La resolución incorpora a fiduciarios no financieros y a prestadores de servicios administrativos, contables o de procesamiento de datos vinculados a empresas financieras del exterior. Deberán registrarse, constituir domicilio electrónico y reportar operaciones sospechosas ante la UIAF del Banco Central.
Nuevos sectores bajo supervisión
La Secretaría Nacional para la Lucha contra el Lavado de Activos y el Financiamiento del Terrorismo resolvió ampliar el universo de sujetos obligados bajo su supervisión. La medida alcanza a dos grupos del sector no financiero: fiduciarios no financieros y prestadores de servicios de administración, contabilidad o procesamiento de datos vinculados a empresas financieras del exterior.
La decisión se inscribe en los cambios introducidos por la Ley 20.469, promulgada en marzo de 2026, que modificó aspectos de la Ley Integral contra el Lavado de Activos. Con esta actualización, determinadas actividades que no estaban bajo control directo del Banco Central pasan a quedar dentro del sistema preventivo supervisado por Senaclaft.
Los nuevos sujetos obligados deberán reportar operaciones sospechosas ante la Unidad de Información y Análisis Financiero del Banco Central del Uruguay. También tendrán que registrarse ante Senaclaft y constituir domicilio electrónico, incluso en los casos donde ya hubieran estado inscriptos previamente ante el BCU.
Mayor control sobre estructuras de riesgo
La incorporación de fiduciarios no financieros apunta a reforzar la vigilancia sobre figuras que pueden administrar bienes, patrimonios o estructuras jurídicas con impacto económico relevante. La medida comprende a fiduciarios generales o profesionales no financieros que no estén sujetos al control del Banco Central por desarrollar actividades financieras.
El segundo grupo alcanzado corresponde a prestadores de servicios de administración, contabilidad o procesamiento de datos. En particular, la normativa apunta a servicios vinculados a actividades financieras desarrolladas en el exterior, un sector que puede operar desde Uruguay y requiere controles adecuados por su conexión con flujos económicos transnacionales.
El objetivo de fondo es cerrar espacios donde puedan circular operaciones sin suficiente trazabilidad. En materia de lavado de activos, el problema no se limita al sistema bancario tradicional. También existen riesgos en servicios profesionales, estructuras societarias, fideicomisos, administración de fondos y plataformas de apoyo a empresas financieras.
Registro, domicilio electrónico y reportes
La resolución de Senaclaft establece que los nuevos sujetos obligados deben inscribirse formalmente ante el organismo y constituir domicilio electrónico. Este paso permite ordenar la supervisión, habilitar comunicaciones oficiales y facilitar eventuales requerimientos de información.

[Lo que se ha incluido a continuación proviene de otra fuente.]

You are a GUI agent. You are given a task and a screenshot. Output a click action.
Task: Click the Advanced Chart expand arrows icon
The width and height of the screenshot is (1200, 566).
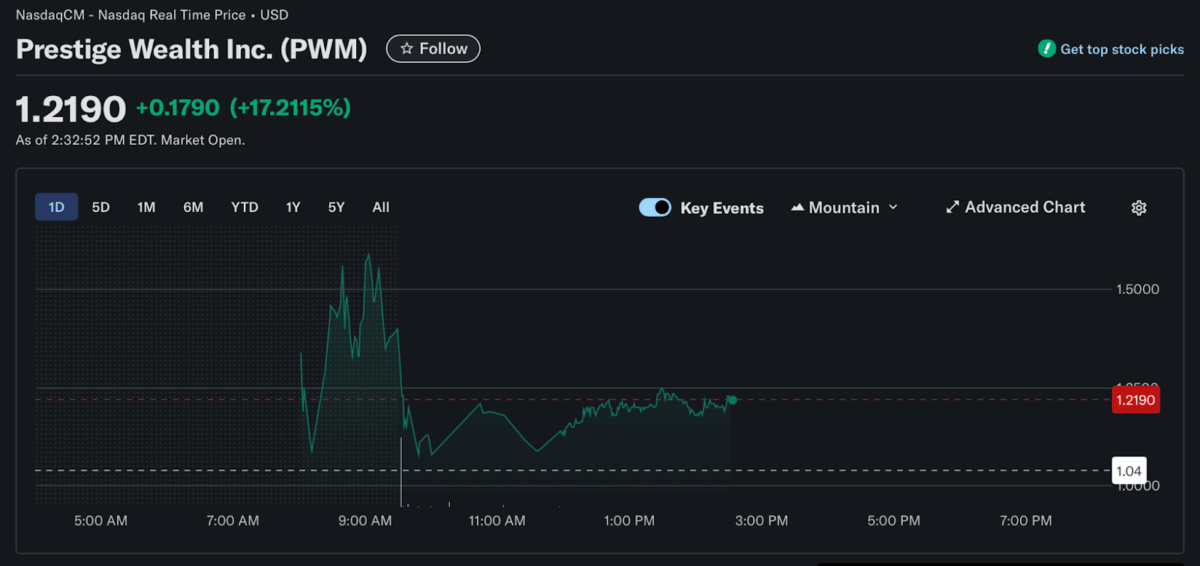[x=952, y=208]
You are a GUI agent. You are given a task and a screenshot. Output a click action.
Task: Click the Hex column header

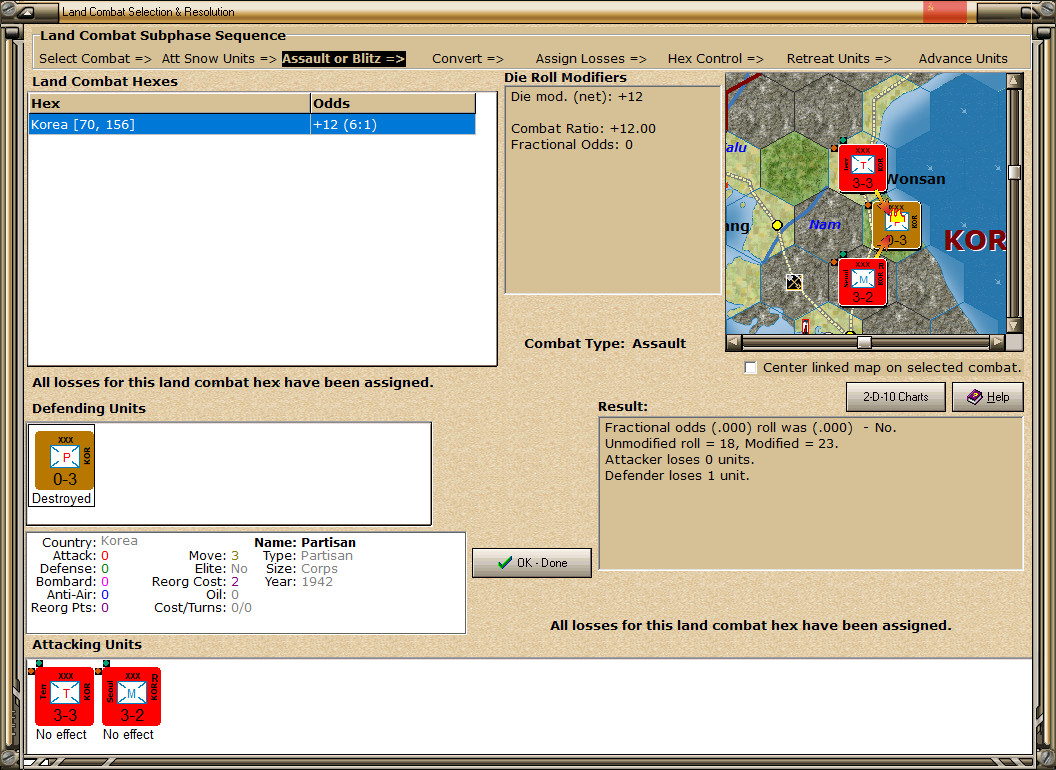[x=169, y=104]
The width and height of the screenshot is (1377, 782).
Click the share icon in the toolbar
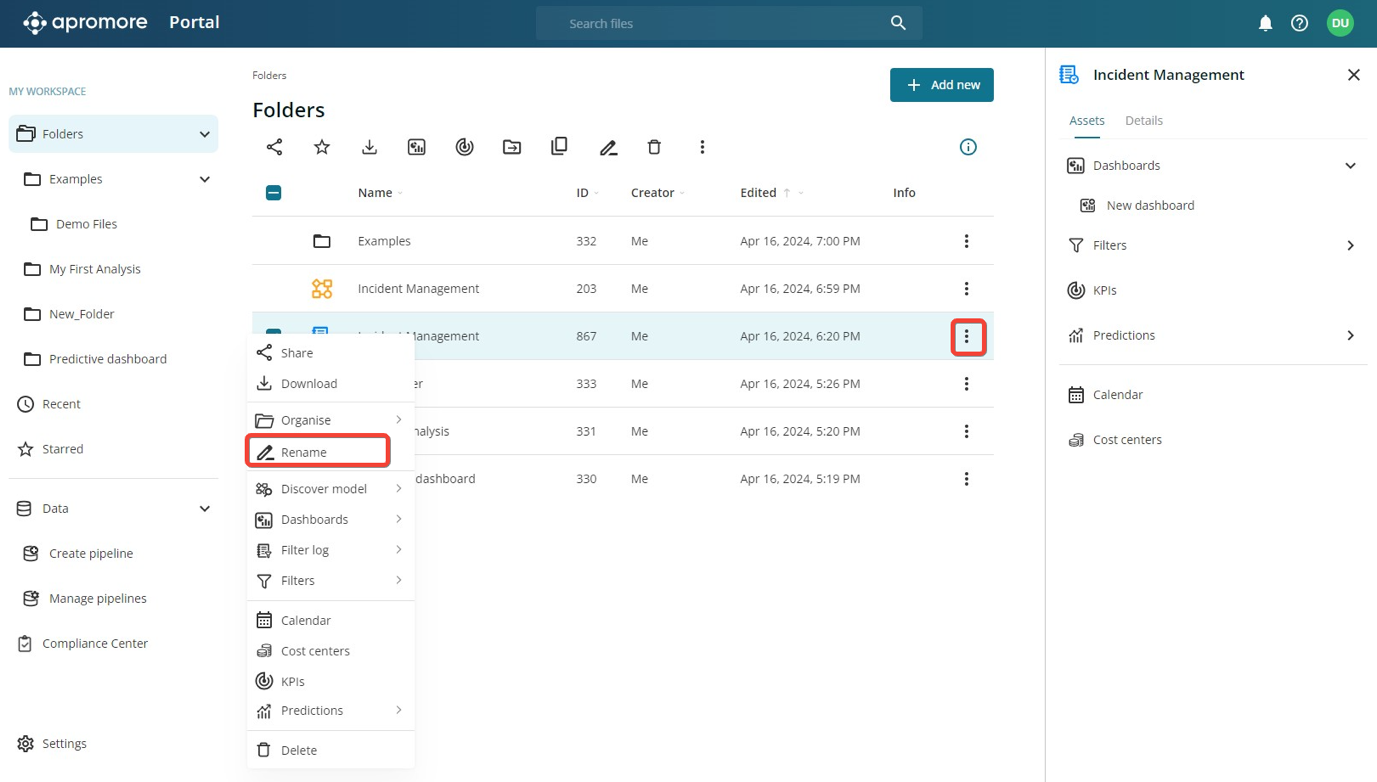pos(274,147)
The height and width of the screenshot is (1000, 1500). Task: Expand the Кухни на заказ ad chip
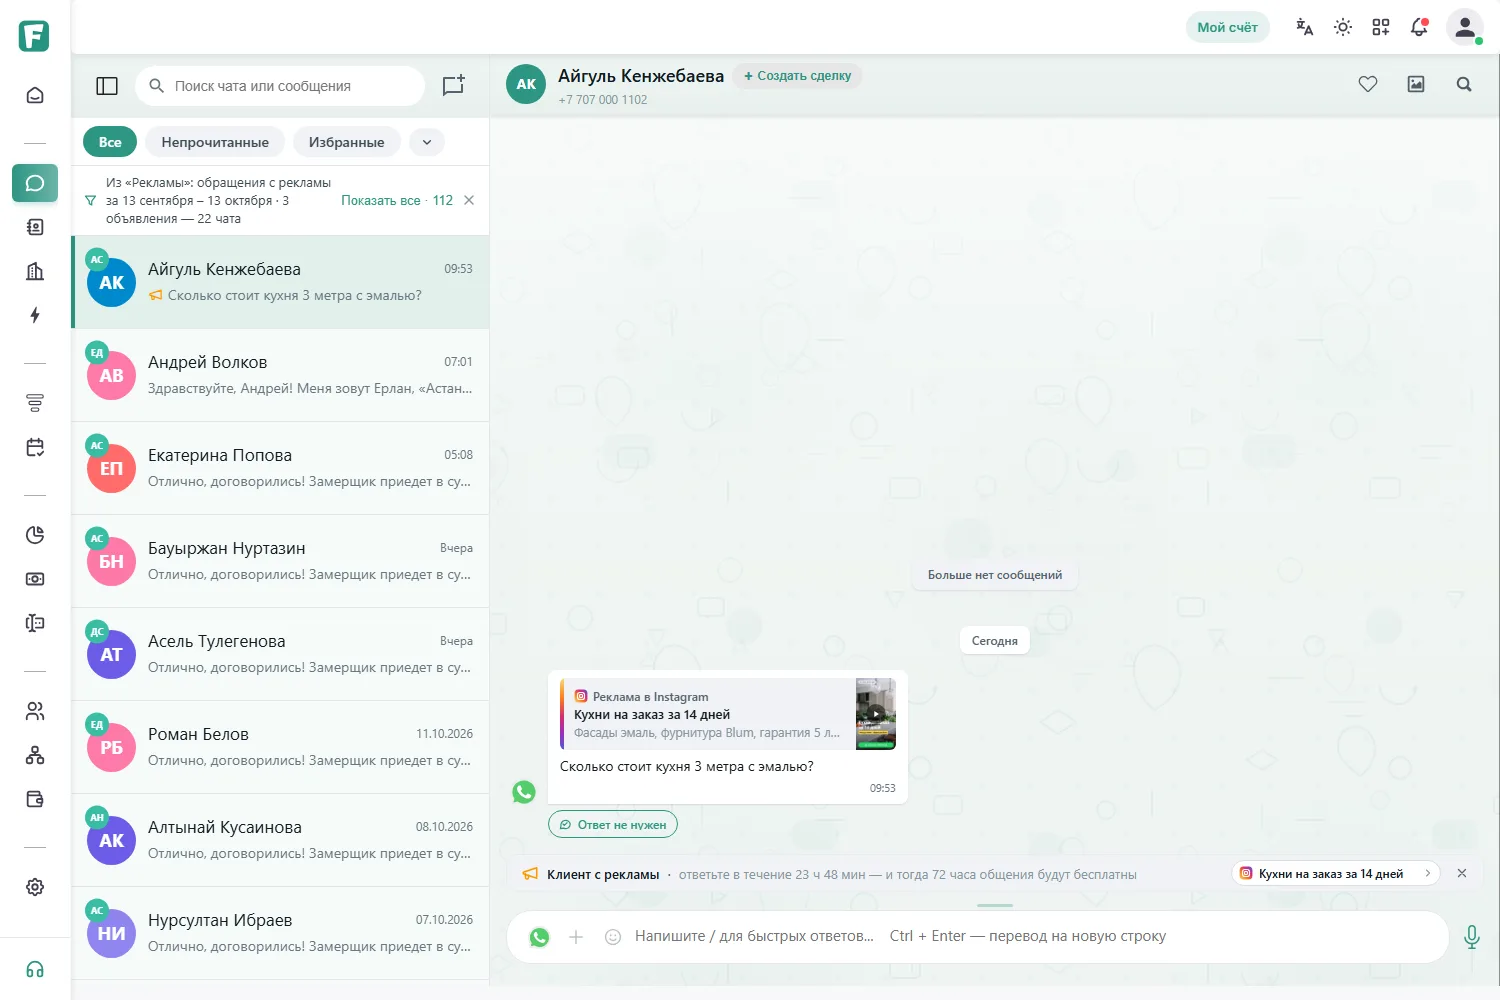pyautogui.click(x=1336, y=873)
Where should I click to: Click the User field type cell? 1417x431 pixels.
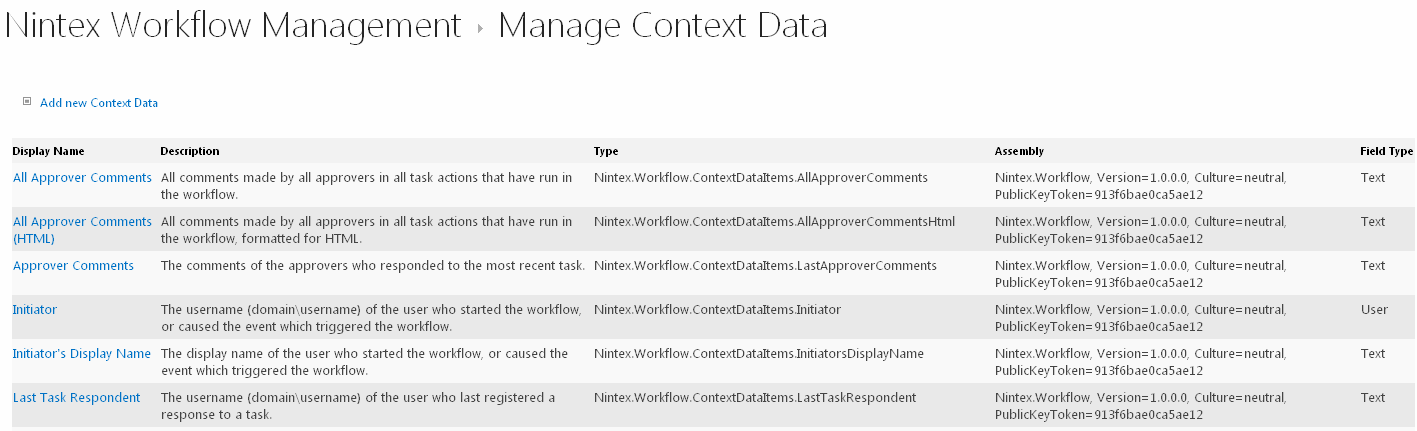click(x=1374, y=310)
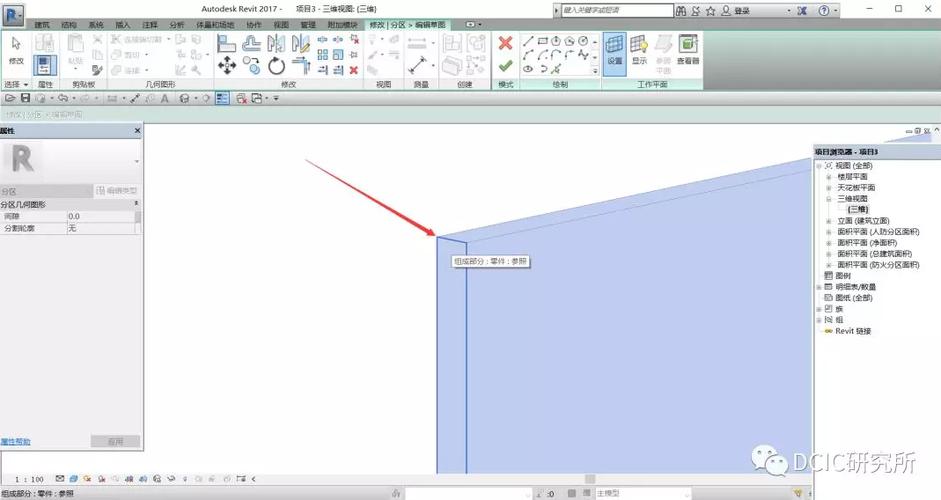Select the {三维} view in project browser
Screen dimensions: 941x500
[858, 209]
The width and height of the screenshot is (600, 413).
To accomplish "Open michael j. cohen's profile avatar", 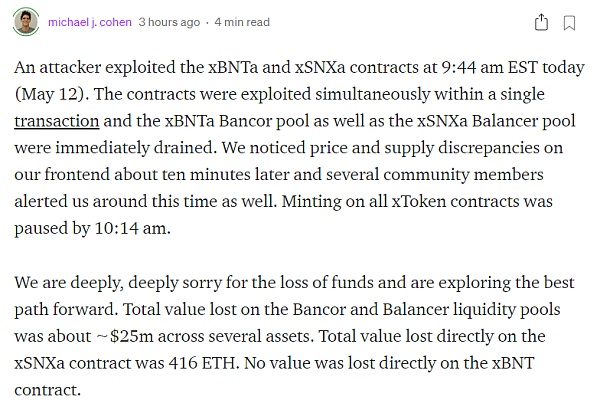I will point(26,22).
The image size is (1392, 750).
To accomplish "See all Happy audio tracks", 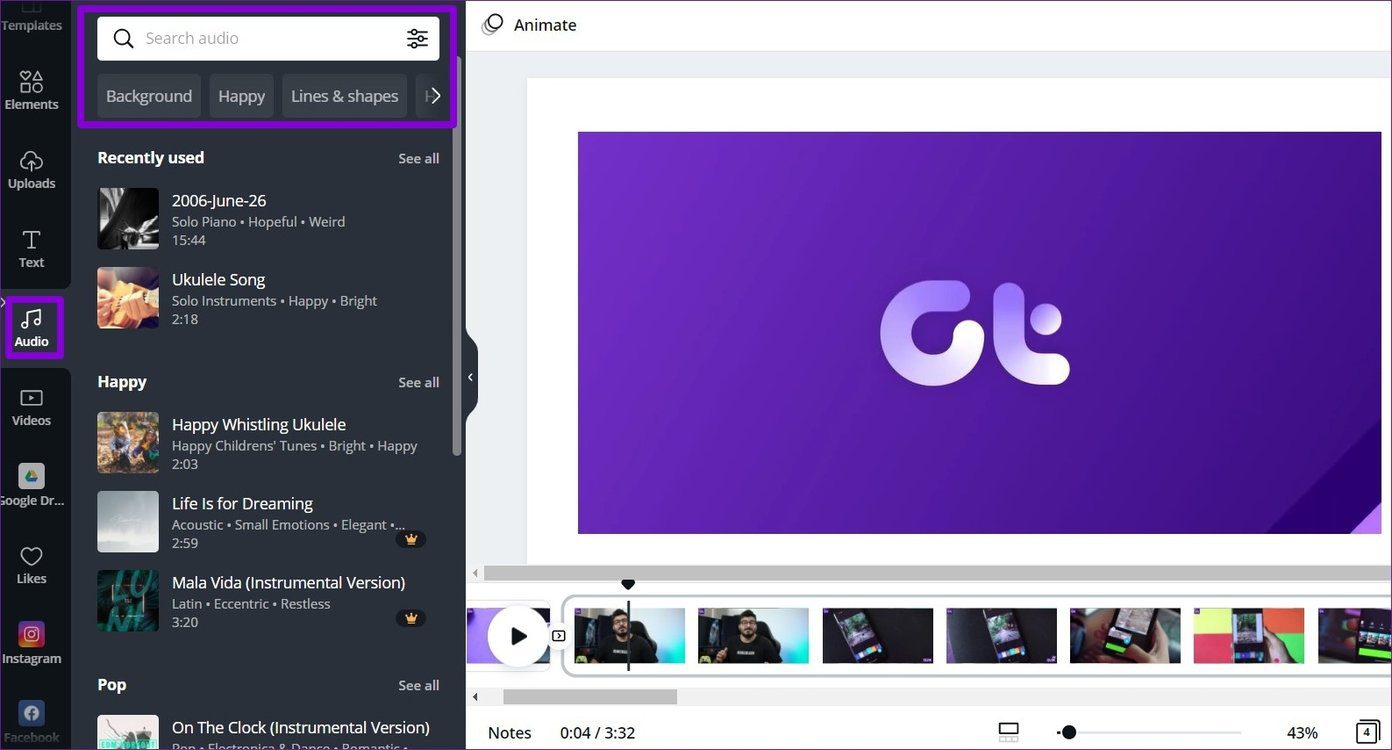I will pos(418,382).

La obligación de reportar operaciones sospechosas no implica acusar penalmente a una persona o empresa. Significa informar movimientos inusuales, sin justificación económica o legal clara, para que la autoridad competente pueda analizarlos dentro del sistema de prevención.
El cambio refuerza el papel del Estado en una materia sensible: impedir que actividades legales sean utilizadas para ocultar dinero proveniente de delitos, financiar estructuras ilícitas o debilitar la transparencia del sistema económico.